Underlying Engineering Behind Alexa’s Contextual ASR

Drishti Last Updated : 12 Oct, 2022
6 min read

This article was published as a part of the Data Science Blogathon.

Contextual ASR

  Source: Canva

Introduction

Conventionally, an automatic speech recognition (ASR) system leverages a single statistical language model to rectify ambiguities, regardless of context. However, we can improve the system’s accuracy by leveraging contextual information. Any type of contextual information, like device context, conversational context, and metadata, such as the time the request was issued, etc., could be utilized to customize the underlying ASR model of the conversational agent (Alexa in our case).

In this article, we will understand the need for contextual ASR and will also go over how the context vector is created in Alexa and the issues this process presents.

Highlights

  • Contextual information like the text of a user’s request, the history of the user’s recent interactions with a virtual assistant, and metadata like the time the request was issued can be used to customize the underlying ASR model to make a context-aware VA.

  • Alexa temporarily stores relevant context information on AWS’s DynamoDB server, and a two-table system is employed for storing that information.
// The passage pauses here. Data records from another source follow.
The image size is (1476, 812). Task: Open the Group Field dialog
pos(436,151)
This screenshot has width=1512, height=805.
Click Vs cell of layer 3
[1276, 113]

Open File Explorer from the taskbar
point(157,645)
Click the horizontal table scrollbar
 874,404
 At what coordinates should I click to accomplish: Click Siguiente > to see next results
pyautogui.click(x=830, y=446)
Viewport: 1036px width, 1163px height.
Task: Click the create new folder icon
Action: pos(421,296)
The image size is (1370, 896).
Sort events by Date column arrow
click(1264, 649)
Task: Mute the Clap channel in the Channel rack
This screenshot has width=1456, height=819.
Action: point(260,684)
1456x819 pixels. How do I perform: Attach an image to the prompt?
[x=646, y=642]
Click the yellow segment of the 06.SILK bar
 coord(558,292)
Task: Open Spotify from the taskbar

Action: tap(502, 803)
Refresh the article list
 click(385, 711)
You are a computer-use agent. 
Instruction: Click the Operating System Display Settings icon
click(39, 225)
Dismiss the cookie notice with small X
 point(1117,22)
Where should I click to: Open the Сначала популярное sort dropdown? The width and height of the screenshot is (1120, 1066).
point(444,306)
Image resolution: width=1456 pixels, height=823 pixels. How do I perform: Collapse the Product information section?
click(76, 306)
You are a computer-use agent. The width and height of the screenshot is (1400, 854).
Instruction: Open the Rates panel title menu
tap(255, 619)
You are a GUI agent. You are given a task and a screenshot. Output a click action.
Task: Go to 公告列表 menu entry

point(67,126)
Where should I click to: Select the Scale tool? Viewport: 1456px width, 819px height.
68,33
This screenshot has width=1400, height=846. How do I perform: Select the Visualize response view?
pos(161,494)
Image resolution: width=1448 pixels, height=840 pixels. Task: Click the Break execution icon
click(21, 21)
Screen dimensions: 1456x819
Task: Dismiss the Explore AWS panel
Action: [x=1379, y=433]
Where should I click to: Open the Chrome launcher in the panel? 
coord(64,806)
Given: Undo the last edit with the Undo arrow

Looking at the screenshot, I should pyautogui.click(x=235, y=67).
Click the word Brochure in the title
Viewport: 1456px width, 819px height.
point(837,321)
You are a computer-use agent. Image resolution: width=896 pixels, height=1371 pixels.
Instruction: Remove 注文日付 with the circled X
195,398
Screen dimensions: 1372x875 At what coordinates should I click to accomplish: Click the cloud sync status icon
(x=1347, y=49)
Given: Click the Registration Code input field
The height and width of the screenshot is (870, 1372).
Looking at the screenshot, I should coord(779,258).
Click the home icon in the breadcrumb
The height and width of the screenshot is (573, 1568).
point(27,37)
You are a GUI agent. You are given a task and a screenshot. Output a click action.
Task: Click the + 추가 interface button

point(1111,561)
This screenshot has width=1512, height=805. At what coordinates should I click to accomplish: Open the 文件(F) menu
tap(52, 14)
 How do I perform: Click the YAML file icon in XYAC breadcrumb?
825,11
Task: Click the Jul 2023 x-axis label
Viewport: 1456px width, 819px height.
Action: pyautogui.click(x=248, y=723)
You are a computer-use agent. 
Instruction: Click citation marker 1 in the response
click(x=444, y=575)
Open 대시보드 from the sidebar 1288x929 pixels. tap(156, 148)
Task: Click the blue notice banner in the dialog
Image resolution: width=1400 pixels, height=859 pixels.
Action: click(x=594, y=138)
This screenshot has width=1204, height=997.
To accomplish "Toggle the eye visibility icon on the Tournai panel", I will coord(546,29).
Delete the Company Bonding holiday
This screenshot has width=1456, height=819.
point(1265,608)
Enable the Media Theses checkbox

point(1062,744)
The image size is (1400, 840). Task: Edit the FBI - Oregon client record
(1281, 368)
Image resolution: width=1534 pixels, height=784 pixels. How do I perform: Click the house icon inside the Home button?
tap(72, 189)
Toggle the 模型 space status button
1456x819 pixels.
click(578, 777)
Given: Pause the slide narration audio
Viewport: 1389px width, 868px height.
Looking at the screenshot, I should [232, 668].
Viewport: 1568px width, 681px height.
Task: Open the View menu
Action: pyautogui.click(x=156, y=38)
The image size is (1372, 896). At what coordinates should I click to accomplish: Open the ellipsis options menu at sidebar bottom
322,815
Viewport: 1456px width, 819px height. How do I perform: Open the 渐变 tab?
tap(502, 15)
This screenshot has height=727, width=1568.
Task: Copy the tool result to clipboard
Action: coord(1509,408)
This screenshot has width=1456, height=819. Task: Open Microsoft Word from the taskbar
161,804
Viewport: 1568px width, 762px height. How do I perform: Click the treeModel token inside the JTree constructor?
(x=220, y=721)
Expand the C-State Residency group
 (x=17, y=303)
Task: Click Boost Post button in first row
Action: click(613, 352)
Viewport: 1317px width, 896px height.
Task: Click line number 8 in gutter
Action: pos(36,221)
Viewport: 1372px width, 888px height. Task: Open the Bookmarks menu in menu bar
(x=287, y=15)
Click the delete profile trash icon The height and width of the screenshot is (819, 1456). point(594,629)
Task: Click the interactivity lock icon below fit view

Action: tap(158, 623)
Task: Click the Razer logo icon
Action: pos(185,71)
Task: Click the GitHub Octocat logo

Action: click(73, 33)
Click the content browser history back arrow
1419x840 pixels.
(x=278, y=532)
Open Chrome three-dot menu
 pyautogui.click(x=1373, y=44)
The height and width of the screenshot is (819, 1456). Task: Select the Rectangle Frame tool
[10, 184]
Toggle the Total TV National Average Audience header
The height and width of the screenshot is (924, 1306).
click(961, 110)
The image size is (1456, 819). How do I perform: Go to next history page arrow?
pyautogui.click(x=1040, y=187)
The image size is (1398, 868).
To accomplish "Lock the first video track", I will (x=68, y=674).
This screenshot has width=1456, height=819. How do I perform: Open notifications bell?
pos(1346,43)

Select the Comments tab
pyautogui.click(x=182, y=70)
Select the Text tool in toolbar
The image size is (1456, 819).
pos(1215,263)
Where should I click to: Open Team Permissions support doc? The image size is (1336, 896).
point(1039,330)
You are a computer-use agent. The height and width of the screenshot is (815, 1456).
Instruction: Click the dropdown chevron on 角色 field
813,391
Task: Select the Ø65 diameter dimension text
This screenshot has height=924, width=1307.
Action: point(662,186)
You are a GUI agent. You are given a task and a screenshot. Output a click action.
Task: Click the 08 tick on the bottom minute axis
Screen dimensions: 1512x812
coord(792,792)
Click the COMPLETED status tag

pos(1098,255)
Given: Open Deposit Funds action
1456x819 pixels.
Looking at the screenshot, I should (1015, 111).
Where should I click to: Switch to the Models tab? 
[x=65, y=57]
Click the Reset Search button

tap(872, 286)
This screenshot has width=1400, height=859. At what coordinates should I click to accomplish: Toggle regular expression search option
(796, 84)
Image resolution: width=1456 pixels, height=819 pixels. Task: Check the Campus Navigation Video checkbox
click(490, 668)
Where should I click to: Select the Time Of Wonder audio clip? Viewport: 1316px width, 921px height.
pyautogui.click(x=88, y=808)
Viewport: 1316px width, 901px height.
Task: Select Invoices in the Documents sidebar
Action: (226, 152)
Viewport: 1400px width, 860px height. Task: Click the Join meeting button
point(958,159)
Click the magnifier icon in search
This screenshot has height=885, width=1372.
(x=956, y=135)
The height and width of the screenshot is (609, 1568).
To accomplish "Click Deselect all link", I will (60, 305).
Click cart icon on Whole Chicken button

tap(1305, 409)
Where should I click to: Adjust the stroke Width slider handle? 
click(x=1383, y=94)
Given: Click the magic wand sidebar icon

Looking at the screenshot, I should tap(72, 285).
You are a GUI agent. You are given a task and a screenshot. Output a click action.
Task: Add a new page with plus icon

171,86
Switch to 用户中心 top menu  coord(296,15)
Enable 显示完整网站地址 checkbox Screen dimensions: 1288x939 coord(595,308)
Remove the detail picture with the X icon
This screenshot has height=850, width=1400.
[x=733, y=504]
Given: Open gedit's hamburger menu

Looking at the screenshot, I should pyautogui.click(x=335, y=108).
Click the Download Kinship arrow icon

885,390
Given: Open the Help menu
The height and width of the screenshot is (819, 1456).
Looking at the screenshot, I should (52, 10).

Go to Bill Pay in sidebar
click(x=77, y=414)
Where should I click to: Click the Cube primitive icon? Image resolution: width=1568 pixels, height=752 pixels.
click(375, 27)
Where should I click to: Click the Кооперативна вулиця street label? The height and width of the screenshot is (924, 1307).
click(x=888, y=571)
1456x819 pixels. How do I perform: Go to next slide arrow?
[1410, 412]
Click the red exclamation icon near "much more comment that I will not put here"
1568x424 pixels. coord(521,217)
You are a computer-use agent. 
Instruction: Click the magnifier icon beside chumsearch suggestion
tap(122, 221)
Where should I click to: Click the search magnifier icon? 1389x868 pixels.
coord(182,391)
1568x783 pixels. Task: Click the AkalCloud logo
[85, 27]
Only Alexa’s utterances that trigger follow-up questions pass to the context embedding model.

  • The event of re-opening the microphone to listen for a response triggers the creation of the context vector.

  • The context model has access to the texts of Alexa’s responses before Alexa speaks them, and the instruction to reopen the microphone follows immediately upon the instruction to begin the reply, giving Alexa a brief window to create the context vector.

What’s the Need for Contextual ASR?

Automatic speech recognition (ASR) is a technique that allows the conversion of acoustic speech to text, and Alexa uses the same core ASR model across users for any given language. However, the accuracy of speech recognition can be enhanced by adapting the ASR models to the user context on the fly.

Let’s examine the following examples to comprehend better the significance of context inclusion in improving speech recognition:

Example 1: Acoustic features of the speaker’s voice during the utterance of the wake word “Alexa” could be used as a context for filtering out the background voices/noise when processing a user’s request.

Example 2: Accuracy of speech recognition could be further enhanced by leveraging the “device context”. For instance, a screen-equipped device might present a list of potential responses to a query, and Alexa can bias the ASR model toward the list entries when subsequent instructions are processed. Moreover, this can also aid in offering accurate/relevant services and solutions.

Example 3: Let’s say the underlying language model needs to determine the likelihood that the next word in the utterance “Alexa, get me a…”. The chances of the next word being “cake” or “cab” would be very different depending on whether the user had recently requested Alexa about the nutrient value of foods or the state of the local traffic. So, the user’s current request and the history of the user’s interaction with Alexa could be used as context to prompt relevant output/service.

Example 4: Even the conversational context could be leveraged to boost the accuracy of the ASR when Alexa asks follow-up questions to verify its understanding of commands. For instance:

User: “Alexa, call Divyansh.”
Alexa: “Do you mean Divyansh Sharma or Divyansh Gupta?”
User: “Sharma.”

When Alexa hears the word “Sharma” in the second dialogue turn, it tends to favor the interpretation “Sharma” over the more specific word “derma” based on the previous turn’s context. Notably, conversational-context awareness reduces the ASR error rate by almost 26% during such interactions.

The underlying ML model considers the current user utterance, the text of the previous dialogue turn (both Alexa’s response and the user’s turn), and pertinent context information from the Alexa services invoked by the utterance. This could include entries from an address book, a list of Alexa-connected smart home devices, or the local-search function’s classification of names mentioned by the user — names of movie theaters, gas stations, restaurants, and so on. This inclusion of contextual information improves speech recognition.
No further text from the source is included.